Presidente da AMM, Ademir Gonzatto, defende unificação das eleições

(Foto: divulgação/AMM)

Com o avanço dos dias e a indefinição do que ocorrerá com as eleições neste ano de 2020, as lideranças começam a se manifestar sobre soluções a serem encontradas. O mais provável é que elas sejam adiadas do mês de outubro, mas também existe a possibilidade de prorrogação dos mandatos e a unificação com as eleições em 2022.

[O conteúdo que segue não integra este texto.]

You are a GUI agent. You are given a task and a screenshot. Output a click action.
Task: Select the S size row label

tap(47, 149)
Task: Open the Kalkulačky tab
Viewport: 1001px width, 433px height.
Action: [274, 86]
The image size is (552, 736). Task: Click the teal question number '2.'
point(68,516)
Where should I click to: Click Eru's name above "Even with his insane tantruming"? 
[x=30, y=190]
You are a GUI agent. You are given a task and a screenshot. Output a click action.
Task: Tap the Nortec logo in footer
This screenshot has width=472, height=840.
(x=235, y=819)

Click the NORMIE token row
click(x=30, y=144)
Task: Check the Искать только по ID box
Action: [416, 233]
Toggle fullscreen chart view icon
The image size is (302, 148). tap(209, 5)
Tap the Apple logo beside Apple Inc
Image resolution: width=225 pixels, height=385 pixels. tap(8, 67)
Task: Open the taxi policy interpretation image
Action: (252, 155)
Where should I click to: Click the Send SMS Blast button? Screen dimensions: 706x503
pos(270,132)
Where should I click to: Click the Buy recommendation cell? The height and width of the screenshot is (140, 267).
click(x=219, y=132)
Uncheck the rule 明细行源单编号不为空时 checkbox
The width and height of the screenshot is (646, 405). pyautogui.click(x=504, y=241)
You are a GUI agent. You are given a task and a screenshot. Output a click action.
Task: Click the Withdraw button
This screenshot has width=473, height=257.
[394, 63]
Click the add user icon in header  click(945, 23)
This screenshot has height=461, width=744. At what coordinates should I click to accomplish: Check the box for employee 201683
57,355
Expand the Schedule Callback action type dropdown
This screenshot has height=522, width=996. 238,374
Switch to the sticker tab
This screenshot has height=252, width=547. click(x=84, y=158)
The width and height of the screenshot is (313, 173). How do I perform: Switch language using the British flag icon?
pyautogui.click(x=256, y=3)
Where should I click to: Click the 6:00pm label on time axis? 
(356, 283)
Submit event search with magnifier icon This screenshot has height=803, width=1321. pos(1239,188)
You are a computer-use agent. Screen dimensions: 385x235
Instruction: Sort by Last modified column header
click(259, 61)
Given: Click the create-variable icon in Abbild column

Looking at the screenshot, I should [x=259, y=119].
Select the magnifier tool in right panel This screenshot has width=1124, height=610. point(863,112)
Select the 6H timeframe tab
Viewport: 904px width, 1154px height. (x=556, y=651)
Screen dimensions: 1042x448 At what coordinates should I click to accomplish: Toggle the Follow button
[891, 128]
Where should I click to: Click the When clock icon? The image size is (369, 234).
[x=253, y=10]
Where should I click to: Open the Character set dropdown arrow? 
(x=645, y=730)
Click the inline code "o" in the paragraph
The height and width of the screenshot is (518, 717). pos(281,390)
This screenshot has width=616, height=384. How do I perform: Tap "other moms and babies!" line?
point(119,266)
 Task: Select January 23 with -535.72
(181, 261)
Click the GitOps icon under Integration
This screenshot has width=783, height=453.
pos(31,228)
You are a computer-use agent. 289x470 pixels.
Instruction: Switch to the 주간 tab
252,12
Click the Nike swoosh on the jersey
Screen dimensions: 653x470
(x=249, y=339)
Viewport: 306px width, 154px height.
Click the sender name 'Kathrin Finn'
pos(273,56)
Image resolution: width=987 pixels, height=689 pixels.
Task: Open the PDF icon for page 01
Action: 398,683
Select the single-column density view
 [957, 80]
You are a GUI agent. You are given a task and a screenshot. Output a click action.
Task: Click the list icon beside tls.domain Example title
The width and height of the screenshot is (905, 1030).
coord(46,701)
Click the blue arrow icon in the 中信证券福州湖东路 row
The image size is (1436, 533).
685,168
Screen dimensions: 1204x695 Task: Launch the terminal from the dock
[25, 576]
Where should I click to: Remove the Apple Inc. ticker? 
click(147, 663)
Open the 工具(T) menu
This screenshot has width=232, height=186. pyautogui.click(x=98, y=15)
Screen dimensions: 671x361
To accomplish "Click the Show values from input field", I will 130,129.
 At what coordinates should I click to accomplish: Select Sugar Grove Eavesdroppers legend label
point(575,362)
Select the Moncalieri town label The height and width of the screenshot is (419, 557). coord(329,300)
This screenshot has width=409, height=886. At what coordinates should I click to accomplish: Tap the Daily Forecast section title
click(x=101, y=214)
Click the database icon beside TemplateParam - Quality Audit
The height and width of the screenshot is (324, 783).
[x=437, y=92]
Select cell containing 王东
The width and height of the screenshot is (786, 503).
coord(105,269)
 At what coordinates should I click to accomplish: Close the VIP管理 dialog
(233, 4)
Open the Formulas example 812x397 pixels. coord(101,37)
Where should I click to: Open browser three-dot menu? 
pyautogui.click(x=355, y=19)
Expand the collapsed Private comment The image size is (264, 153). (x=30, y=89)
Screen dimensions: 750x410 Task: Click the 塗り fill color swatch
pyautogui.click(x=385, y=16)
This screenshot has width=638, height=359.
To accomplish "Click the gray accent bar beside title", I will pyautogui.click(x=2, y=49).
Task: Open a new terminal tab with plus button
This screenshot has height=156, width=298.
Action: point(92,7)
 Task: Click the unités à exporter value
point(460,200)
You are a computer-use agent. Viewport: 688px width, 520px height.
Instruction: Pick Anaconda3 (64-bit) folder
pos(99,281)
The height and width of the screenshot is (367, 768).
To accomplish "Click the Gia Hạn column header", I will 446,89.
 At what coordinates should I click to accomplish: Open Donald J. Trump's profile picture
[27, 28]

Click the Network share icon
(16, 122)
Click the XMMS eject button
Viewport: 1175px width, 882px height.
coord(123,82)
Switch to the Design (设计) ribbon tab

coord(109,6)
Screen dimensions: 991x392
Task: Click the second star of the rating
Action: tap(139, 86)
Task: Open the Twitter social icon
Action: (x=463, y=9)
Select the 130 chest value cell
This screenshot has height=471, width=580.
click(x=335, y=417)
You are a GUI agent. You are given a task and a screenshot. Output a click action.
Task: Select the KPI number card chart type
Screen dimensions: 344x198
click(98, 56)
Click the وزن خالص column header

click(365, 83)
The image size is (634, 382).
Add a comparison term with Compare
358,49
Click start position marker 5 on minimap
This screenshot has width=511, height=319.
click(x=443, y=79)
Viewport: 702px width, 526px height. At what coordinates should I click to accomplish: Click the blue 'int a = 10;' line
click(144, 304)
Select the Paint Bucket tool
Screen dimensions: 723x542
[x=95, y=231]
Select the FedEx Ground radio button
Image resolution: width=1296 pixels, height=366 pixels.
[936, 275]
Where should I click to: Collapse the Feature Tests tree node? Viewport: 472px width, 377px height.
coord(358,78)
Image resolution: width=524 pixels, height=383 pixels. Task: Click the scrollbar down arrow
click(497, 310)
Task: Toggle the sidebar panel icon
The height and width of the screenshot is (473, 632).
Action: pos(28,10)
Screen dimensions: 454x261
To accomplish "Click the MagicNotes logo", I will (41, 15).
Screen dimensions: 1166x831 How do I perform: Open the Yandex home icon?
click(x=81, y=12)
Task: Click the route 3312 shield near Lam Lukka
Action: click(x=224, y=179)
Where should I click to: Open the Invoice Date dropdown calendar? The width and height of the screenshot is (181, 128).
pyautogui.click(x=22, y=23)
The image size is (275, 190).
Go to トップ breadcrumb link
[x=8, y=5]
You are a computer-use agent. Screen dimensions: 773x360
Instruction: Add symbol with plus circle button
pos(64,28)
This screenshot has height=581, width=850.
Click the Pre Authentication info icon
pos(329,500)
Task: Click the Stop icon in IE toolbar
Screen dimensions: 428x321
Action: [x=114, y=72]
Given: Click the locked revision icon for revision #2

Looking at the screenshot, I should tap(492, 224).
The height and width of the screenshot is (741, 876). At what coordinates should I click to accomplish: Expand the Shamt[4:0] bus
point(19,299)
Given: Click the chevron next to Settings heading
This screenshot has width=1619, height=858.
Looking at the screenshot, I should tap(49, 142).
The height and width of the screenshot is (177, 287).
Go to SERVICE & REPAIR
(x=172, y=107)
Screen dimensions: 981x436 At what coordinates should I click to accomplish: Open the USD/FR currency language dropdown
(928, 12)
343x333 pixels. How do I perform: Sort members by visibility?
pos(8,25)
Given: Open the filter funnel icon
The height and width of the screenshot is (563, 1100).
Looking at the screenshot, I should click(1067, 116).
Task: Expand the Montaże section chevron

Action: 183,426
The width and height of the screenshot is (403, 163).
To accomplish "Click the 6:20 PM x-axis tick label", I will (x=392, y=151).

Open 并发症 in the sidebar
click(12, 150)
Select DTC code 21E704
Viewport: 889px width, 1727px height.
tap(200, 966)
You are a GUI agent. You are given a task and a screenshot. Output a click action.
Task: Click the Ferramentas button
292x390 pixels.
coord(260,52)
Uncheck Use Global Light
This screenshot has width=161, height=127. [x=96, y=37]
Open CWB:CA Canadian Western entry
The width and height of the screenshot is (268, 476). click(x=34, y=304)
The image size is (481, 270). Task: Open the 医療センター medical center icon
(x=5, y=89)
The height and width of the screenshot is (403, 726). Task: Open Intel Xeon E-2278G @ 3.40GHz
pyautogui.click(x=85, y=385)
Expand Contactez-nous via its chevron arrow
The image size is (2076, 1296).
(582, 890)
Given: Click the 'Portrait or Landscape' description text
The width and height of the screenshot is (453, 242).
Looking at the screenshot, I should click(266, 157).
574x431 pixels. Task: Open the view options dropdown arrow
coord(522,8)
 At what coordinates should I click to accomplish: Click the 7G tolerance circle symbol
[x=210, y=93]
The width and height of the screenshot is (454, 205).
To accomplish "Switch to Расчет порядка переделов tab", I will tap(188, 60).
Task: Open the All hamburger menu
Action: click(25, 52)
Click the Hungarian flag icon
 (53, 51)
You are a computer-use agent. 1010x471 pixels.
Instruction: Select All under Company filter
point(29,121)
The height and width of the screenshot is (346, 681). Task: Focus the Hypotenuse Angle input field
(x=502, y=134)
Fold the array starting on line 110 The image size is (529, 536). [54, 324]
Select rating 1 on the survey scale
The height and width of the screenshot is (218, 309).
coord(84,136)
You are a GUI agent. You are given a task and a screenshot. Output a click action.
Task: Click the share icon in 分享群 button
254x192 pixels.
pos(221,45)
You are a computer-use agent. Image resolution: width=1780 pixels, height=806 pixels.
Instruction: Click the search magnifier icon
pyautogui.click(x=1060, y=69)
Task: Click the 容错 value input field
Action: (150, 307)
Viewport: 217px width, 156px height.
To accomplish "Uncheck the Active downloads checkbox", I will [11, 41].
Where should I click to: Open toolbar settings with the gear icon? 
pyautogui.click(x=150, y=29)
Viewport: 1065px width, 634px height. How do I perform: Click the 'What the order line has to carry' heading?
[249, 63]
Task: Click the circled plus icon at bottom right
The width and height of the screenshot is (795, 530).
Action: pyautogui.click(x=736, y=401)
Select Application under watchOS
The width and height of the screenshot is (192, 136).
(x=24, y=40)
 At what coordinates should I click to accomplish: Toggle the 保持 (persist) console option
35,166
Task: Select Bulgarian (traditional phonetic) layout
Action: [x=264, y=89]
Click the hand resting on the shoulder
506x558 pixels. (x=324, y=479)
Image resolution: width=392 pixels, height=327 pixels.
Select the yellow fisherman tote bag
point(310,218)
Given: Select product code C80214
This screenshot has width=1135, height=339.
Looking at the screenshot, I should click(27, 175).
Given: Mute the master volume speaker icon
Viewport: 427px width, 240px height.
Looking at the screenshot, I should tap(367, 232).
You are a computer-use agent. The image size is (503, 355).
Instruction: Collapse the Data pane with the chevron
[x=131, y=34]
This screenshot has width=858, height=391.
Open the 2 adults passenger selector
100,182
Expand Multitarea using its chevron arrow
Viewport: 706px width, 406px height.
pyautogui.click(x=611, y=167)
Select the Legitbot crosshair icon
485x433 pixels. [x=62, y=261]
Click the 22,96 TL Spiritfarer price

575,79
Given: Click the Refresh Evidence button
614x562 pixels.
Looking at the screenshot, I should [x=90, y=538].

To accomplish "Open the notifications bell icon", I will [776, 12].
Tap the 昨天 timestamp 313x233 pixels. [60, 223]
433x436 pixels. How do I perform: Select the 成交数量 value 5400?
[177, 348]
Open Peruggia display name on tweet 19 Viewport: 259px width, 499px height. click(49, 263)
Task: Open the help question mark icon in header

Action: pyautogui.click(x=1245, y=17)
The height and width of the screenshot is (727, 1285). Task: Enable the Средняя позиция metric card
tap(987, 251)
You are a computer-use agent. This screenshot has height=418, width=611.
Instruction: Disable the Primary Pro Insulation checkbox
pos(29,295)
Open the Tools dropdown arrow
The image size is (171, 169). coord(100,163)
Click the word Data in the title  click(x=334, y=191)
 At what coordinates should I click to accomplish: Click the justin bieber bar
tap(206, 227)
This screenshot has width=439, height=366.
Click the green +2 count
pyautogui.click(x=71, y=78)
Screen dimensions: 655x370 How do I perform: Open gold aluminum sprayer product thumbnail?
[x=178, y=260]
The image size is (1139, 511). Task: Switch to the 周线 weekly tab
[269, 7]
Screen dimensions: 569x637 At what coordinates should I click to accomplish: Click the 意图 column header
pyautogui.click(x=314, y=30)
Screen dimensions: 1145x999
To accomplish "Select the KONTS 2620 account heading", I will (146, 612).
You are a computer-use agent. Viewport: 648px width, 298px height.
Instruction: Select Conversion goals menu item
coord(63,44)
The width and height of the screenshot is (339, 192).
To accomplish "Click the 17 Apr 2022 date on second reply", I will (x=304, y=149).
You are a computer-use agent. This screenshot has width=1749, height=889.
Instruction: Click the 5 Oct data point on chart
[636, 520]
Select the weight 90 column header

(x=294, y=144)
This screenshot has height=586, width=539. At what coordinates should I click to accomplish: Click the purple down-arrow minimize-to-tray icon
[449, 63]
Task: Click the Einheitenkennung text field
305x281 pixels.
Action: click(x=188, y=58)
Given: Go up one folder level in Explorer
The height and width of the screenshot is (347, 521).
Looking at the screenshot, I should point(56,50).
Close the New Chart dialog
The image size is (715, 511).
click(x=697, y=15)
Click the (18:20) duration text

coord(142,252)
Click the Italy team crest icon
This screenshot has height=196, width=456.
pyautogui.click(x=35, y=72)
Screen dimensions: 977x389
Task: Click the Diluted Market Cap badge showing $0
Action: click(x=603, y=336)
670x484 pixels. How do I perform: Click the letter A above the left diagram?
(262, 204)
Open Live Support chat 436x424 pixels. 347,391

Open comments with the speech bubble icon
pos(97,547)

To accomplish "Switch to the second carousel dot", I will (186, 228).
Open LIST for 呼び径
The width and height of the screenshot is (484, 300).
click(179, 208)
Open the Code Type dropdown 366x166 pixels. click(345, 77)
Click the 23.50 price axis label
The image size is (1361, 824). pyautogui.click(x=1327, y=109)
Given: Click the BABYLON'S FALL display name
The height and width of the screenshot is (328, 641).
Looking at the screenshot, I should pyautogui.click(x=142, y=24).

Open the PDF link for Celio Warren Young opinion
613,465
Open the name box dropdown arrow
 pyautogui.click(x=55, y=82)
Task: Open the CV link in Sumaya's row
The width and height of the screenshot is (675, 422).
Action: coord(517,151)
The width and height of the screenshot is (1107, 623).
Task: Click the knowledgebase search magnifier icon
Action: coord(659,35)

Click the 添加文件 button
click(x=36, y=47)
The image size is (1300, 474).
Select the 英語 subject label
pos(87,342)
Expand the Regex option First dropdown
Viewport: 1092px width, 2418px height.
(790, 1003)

Para o prefeito de Dezesseis de Novembro e presidente da Associação dos Municípios das Missões (AMM), Ademir Gonzatto, a segunda opção é a mais adequada. Ele justifica que, em virtude da pandemia, o pleito deste ano está comprometido. “A prioridade é a saúde e já era uma proposta antiga unificar as eleições. Além disso, tudo atrasou: emendas não estão vindo, obras não estão concluídas e temos que prestar contas no final do mandato. Várias situações estão sendo adiadas e as eleições também deveriam”, justifica o administrador.

Apesar disso, Ademir entende que a possibilidade é pouco provável, pois muitos deputados “sempre tiveram prefeitos e vereadores como cabos eleitorais” e, com a unificação, perderiam esse apoio antecipado. Atualmente, há uma PEC assinada por 27 senadores propondo a unificação das eleições para 2022, por outro lado, no final da semana passada, o senador Randolfe Rodrigues, também encaminhou proposta para que as eleições sejam em 6 de dezembro deste ano.

Visitas à comunidade regional

Ademir Gonzatto, que assumiu a função de presidente da AMM recentemente, tem realizado visitas à órgãos de imprensa e de segurança da região. Na semana passada, os encontros ocorreram em Santo Ângelo, com destaque para reunião com o comandante do Comando Regional de Polícia Ostensiva das Missões (CRPO), coronel Vladimir Fernando Dalla Costa Ribas. “Como nossa posse foi realizada dentro das restrições de público, tenho visitado estes meios pessoalmente para manter contato com entidades e segmentos importantes da nossa região”, finalizou o gestor.